▶ _Direction_: Can you reproduce every one of the lines below word for word, keeping their order?

▶ _Input for this task_:
──────────────────────────────

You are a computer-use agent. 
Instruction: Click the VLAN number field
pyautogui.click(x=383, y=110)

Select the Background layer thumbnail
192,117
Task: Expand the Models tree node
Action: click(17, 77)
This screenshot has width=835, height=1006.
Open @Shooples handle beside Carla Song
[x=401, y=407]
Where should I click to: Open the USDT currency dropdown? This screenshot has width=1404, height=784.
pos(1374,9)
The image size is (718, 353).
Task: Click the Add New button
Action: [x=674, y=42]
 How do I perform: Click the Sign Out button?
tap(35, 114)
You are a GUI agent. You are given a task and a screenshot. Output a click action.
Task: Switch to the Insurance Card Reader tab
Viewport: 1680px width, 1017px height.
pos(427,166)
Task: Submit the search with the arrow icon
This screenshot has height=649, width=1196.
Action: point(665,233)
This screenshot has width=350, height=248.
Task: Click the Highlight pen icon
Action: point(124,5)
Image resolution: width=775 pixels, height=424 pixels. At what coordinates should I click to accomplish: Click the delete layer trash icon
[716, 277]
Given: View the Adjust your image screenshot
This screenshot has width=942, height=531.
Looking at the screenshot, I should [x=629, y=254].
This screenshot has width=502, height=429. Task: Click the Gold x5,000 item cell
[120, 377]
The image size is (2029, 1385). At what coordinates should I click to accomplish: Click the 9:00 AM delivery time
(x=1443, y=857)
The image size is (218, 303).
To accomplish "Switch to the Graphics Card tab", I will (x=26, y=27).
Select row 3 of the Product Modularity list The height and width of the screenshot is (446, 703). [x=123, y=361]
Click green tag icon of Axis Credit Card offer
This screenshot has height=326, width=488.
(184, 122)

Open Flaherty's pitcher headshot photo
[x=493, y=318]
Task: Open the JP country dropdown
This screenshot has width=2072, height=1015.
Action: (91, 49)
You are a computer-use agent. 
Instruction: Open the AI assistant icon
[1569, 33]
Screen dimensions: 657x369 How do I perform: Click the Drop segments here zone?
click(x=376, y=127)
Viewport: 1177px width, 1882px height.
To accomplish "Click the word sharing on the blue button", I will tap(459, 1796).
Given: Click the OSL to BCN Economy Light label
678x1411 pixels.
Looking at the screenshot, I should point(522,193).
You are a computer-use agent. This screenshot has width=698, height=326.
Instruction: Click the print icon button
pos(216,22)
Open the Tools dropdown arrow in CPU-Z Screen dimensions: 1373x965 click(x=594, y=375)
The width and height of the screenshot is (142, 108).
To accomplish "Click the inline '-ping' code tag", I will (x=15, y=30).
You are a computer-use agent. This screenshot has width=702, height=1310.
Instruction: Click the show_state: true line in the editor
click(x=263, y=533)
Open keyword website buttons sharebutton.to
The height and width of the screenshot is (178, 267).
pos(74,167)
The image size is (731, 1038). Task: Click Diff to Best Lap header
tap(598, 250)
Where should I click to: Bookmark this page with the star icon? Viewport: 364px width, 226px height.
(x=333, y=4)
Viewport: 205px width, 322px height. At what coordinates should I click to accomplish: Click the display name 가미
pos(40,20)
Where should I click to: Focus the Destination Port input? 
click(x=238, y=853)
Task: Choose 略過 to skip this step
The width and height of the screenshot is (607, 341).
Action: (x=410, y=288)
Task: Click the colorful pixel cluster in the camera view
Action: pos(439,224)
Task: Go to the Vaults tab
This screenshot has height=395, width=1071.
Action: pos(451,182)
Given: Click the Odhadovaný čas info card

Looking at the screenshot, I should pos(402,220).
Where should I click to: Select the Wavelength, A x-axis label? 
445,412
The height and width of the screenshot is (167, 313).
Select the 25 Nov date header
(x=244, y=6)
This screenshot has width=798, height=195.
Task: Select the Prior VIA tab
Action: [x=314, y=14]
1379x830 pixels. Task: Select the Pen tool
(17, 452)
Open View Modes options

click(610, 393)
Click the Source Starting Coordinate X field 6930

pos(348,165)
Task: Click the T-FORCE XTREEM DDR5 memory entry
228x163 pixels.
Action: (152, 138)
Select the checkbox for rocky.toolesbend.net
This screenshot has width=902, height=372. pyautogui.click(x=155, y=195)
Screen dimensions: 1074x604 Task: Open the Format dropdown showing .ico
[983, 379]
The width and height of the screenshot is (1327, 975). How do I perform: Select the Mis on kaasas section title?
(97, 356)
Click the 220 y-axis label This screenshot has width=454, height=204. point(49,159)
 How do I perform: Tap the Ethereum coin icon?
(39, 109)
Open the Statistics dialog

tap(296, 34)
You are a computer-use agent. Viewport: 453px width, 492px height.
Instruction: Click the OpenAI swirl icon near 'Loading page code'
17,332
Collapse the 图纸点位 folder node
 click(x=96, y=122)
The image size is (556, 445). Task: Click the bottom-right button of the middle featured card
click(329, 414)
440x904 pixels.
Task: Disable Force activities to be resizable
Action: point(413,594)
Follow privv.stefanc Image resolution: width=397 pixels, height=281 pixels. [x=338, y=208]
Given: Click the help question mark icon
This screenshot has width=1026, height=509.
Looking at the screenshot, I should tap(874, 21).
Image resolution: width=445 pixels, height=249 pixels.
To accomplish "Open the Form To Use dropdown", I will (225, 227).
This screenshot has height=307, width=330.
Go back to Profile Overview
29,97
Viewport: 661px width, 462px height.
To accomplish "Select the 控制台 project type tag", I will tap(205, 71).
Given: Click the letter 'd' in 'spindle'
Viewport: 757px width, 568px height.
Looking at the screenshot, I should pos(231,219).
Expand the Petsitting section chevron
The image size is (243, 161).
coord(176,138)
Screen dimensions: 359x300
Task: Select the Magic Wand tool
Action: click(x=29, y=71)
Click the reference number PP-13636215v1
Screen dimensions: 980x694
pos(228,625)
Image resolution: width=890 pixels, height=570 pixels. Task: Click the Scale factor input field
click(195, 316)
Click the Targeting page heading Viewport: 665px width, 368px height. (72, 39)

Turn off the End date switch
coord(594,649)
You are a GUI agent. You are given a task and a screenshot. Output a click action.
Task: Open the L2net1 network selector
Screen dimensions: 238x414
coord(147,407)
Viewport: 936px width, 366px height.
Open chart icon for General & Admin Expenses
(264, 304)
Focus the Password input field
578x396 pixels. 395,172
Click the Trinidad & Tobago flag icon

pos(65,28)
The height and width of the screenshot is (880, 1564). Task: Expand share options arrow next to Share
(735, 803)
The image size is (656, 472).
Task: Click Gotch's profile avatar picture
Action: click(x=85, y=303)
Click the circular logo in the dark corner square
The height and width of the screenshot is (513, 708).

──────────────────────────────

▶ _Result_:
You are a computer-use agent. 
Instruction: Click the VLAN number field
pyautogui.click(x=383, y=110)

Select the Background layer thumbnail
192,117
Task: Expand the Models tree node
Action: click(17, 77)
This screenshot has width=835, height=1006.
Open @Shooples handle beside Carla Song
[x=401, y=407]
Where should I click to: Open the USDT currency dropdown? This screenshot has width=1404, height=784.
pos(1374,9)
The image size is (718, 353).
Task: Click the Add New button
Action: [x=674, y=42]
 How do I perform: Click the Sign Out button?
tap(35, 114)
You are a GUI agent. You are given a task and a screenshot. Output a click action.
Task: Switch to the Insurance Card Reader tab
Viewport: 1680px width, 1017px height.
pos(427,166)
Task: Submit the search with the arrow icon
This screenshot has height=649, width=1196.
Action: point(665,233)
This screenshot has width=350, height=248.
Task: Click the Highlight pen icon
Action: point(124,5)
Image resolution: width=775 pixels, height=424 pixels. At what coordinates should I click to accomplish: Click the delete layer trash icon
[716, 277]
Given: View the Adjust your image screenshot
This screenshot has width=942, height=531.
Looking at the screenshot, I should [x=629, y=254].
This screenshot has width=502, height=429. Task: Click the Gold x5,000 item cell
[120, 377]
The image size is (2029, 1385). At what coordinates should I click to accomplish: Click the 9:00 AM delivery time
(x=1443, y=857)
The image size is (218, 303).
To accomplish "Switch to the Graphics Card tab", I will (x=26, y=27).
Select row 3 of the Product Modularity list The height and width of the screenshot is (446, 703). [x=123, y=361]
Click green tag icon of Axis Credit Card offer
This screenshot has height=326, width=488.
(184, 122)

Open Flaherty's pitcher headshot photo
[x=493, y=318]
Task: Open the JP country dropdown
This screenshot has width=2072, height=1015.
Action: (91, 49)
You are a computer-use agent. 
Instruction: Open the AI assistant icon
[1569, 33]
Screen dimensions: 657x369 How do I perform: Click the Drop segments here zone?
click(x=376, y=127)
Viewport: 1177px width, 1882px height.
To accomplish "Click the word sharing on the blue button", I will tap(459, 1796).
Given: Click the OSL to BCN Economy Light label
678x1411 pixels.
Looking at the screenshot, I should point(522,193).
You are a computer-use agent. This screenshot has width=698, height=326.
Instruction: Click the print icon button
pos(216,22)
Open the Tools dropdown arrow in CPU-Z Screen dimensions: 1373x965 click(x=594, y=375)
The width and height of the screenshot is (142, 108).
To accomplish "Click the inline '-ping' code tag", I will (x=15, y=30).
You are a computer-use agent. This screenshot has width=702, height=1310.
Instruction: Click the show_state: true line in the editor
click(x=263, y=533)
Open keyword website buttons sharebutton.to
The height and width of the screenshot is (178, 267).
pos(74,167)
The image size is (731, 1038). Task: Click Diff to Best Lap header
tap(598, 250)
Where should I click to: Bookmark this page with the star icon? Viewport: 364px width, 226px height.
(x=333, y=4)
Viewport: 205px width, 322px height. At what coordinates should I click to accomplish: Click the display name 가미
pos(40,20)
Where should I click to: Focus the Destination Port input? 
click(x=238, y=853)
Task: Choose 略過 to skip this step
The width and height of the screenshot is (607, 341).
Action: (x=410, y=288)
Task: Click the colorful pixel cluster in the camera view
Action: pos(439,224)
Task: Go to the Vaults tab
This screenshot has height=395, width=1071.
Action: pos(451,182)
Given: Click the Odhadovaný čas info card

Looking at the screenshot, I should pos(402,220).
Where should I click to: Select the Wavelength, A x-axis label? 
445,412
The height and width of the screenshot is (167, 313).
Select the 25 Nov date header
(x=244, y=6)
This screenshot has width=798, height=195.
Task: Select the Prior VIA tab
Action: [x=314, y=14]
1379x830 pixels. Task: Select the Pen tool
(17, 452)
Open View Modes options

click(610, 393)
Click the Source Starting Coordinate X field 6930

pos(348,165)
Task: Click the T-FORCE XTREEM DDR5 memory entry
228x163 pixels.
Action: (152, 138)
Select the checkbox for rocky.toolesbend.net
This screenshot has width=902, height=372. pyautogui.click(x=155, y=195)
Screen dimensions: 1074x604 Task: Open the Format dropdown showing .ico
[983, 379]
The width and height of the screenshot is (1327, 975). How do I perform: Select the Mis on kaasas section title?
(97, 356)
Click the 220 y-axis label This screenshot has width=454, height=204. point(49,159)
 How do I perform: Tap the Ethereum coin icon?
(39, 109)
Open the Statistics dialog

tap(296, 34)
You are a computer-use agent. Viewport: 453px width, 492px height.
Instruction: Click the OpenAI swirl icon near 'Loading page code'
17,332
Collapse the 图纸点位 folder node
 click(x=96, y=122)
The image size is (556, 445). Task: Click the bottom-right button of the middle featured card
click(329, 414)
440x904 pixels.
Task: Disable Force activities to be resizable
Action: point(413,594)
Follow privv.stefanc Image resolution: width=397 pixels, height=281 pixels. [x=338, y=208]
Given: Click the help question mark icon
This screenshot has width=1026, height=509.
Looking at the screenshot, I should tap(874, 21).
Image resolution: width=445 pixels, height=249 pixels.
To accomplish "Open the Form To Use dropdown", I will (225, 227).
This screenshot has height=307, width=330.
Go back to Profile Overview
29,97
Viewport: 661px width, 462px height.
To accomplish "Select the 控制台 project type tag", I will tap(205, 71).
Given: Click the letter 'd' in 'spindle'
Viewport: 757px width, 568px height.
Looking at the screenshot, I should pos(231,219).
Expand the Petsitting section chevron
The image size is (243, 161).
coord(176,138)
Screen dimensions: 359x300
Task: Select the Magic Wand tool
Action: click(x=29, y=71)
Click the reference number PP-13636215v1
Screen dimensions: 980x694
pos(228,625)
Image resolution: width=890 pixels, height=570 pixels. Task: Click the Scale factor input field
click(195, 316)
Click the Targeting page heading Viewport: 665px width, 368px height. (72, 39)

Turn off the End date switch
coord(594,649)
You are a GUI agent. You are given a task and a screenshot. Output a click action.
Task: Open the L2net1 network selector
Screen dimensions: 238x414
coord(147,407)
Viewport: 936px width, 366px height.
Open chart icon for General & Admin Expenses
(264, 304)
Focus the Password input field
578x396 pixels. 395,172
Click the Trinidad & Tobago flag icon

pos(65,28)
The height and width of the screenshot is (880, 1564). Task: Expand share options arrow next to Share
(735, 803)
The image size is (656, 472).
Task: Click Gotch's profile avatar picture
Action: click(x=85, y=303)
Click the circular logo in the dark corner square
The height and width of the screenshot is (513, 708).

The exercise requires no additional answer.